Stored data
════
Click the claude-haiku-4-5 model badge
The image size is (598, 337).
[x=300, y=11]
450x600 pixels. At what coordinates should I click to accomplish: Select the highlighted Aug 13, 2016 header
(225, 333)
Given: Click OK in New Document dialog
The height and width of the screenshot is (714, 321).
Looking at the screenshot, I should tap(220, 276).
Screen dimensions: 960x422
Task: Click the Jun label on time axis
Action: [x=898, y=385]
════
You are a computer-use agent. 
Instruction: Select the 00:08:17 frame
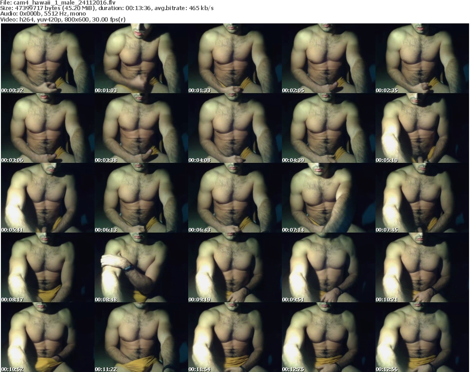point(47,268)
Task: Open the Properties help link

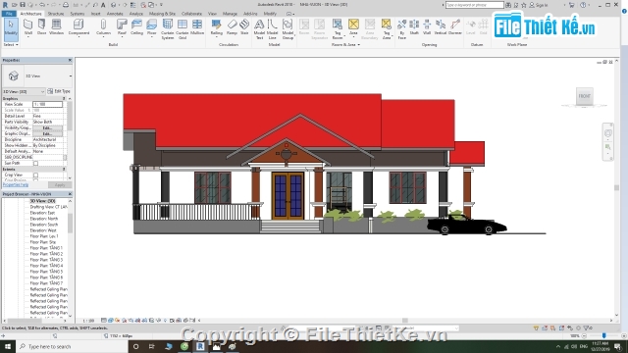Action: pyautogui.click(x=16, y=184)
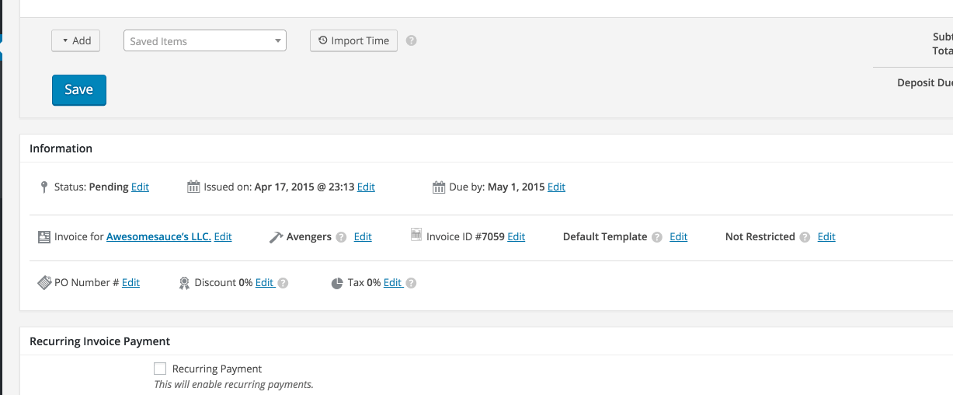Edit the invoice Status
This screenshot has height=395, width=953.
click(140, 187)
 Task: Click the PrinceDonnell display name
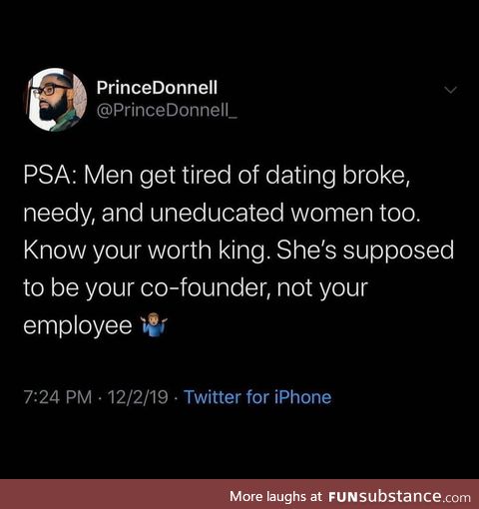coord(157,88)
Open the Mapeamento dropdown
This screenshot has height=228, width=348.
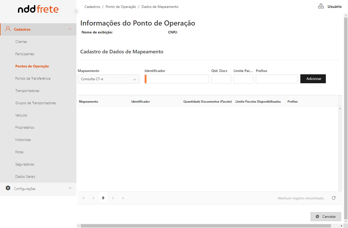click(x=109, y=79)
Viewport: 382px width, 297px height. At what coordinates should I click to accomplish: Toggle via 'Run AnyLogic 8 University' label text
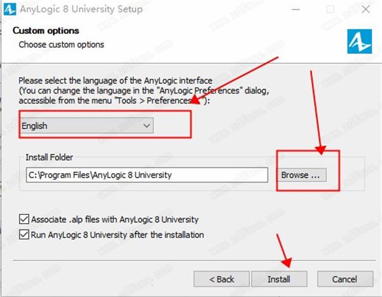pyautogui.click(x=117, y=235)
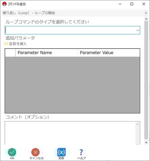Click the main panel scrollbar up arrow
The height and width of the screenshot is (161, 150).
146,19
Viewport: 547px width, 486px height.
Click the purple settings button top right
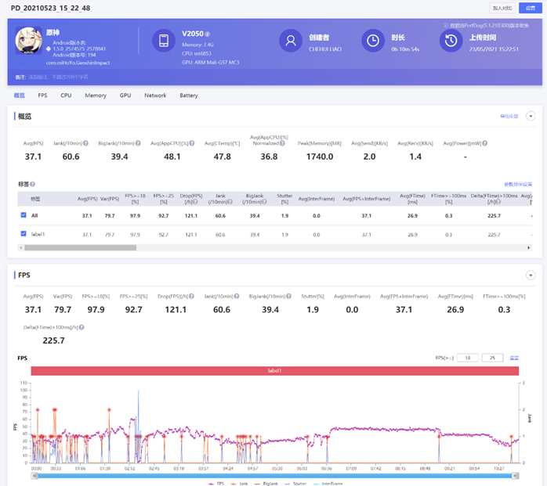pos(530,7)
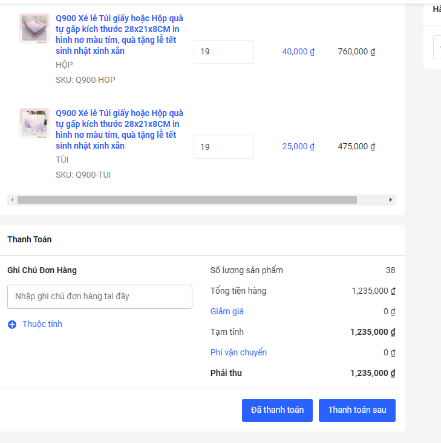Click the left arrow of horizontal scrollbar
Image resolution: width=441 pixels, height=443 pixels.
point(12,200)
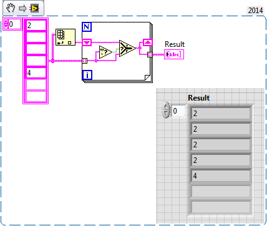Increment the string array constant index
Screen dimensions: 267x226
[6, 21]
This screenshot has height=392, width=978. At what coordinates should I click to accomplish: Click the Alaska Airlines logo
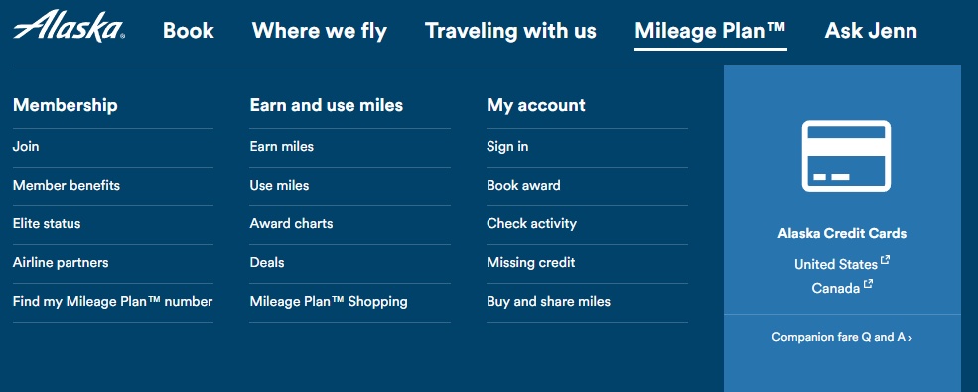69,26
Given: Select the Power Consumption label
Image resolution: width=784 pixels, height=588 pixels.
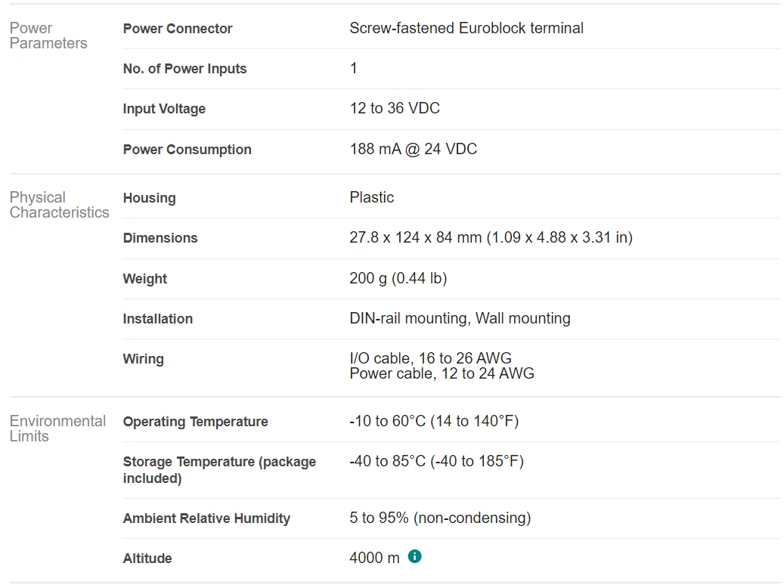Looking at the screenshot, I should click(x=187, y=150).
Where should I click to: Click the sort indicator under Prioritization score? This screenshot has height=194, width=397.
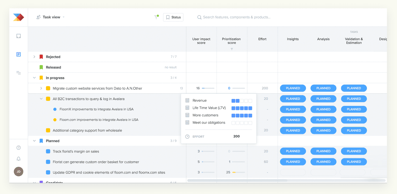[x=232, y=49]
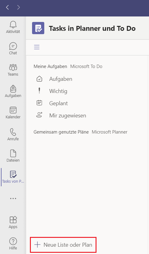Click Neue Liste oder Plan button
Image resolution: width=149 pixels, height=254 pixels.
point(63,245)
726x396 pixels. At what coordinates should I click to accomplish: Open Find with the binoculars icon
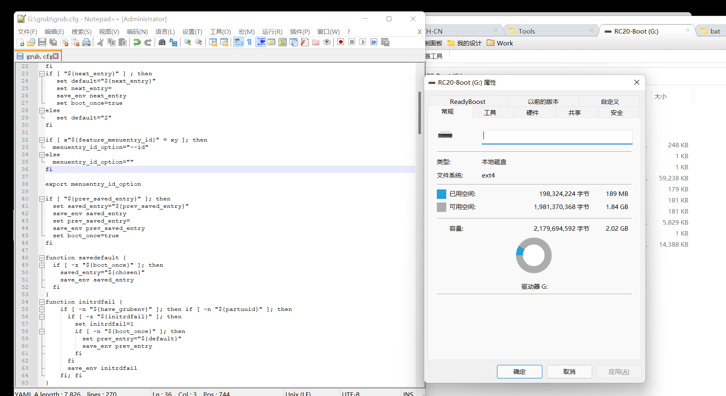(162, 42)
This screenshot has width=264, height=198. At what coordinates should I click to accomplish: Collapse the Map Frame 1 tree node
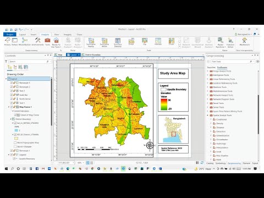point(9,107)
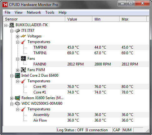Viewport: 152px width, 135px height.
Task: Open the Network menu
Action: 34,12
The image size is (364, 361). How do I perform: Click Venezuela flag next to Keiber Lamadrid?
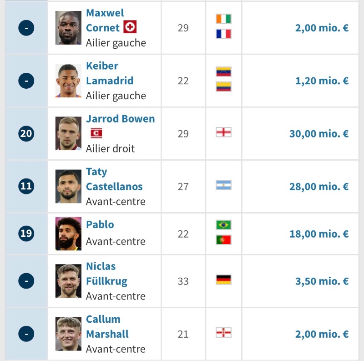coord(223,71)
════
ASSIGNMENT:
Look through the entries and work out how many lines have the word "Given" in them; reply with that number only.

RESPONSE TO THIS EXERCISE:
2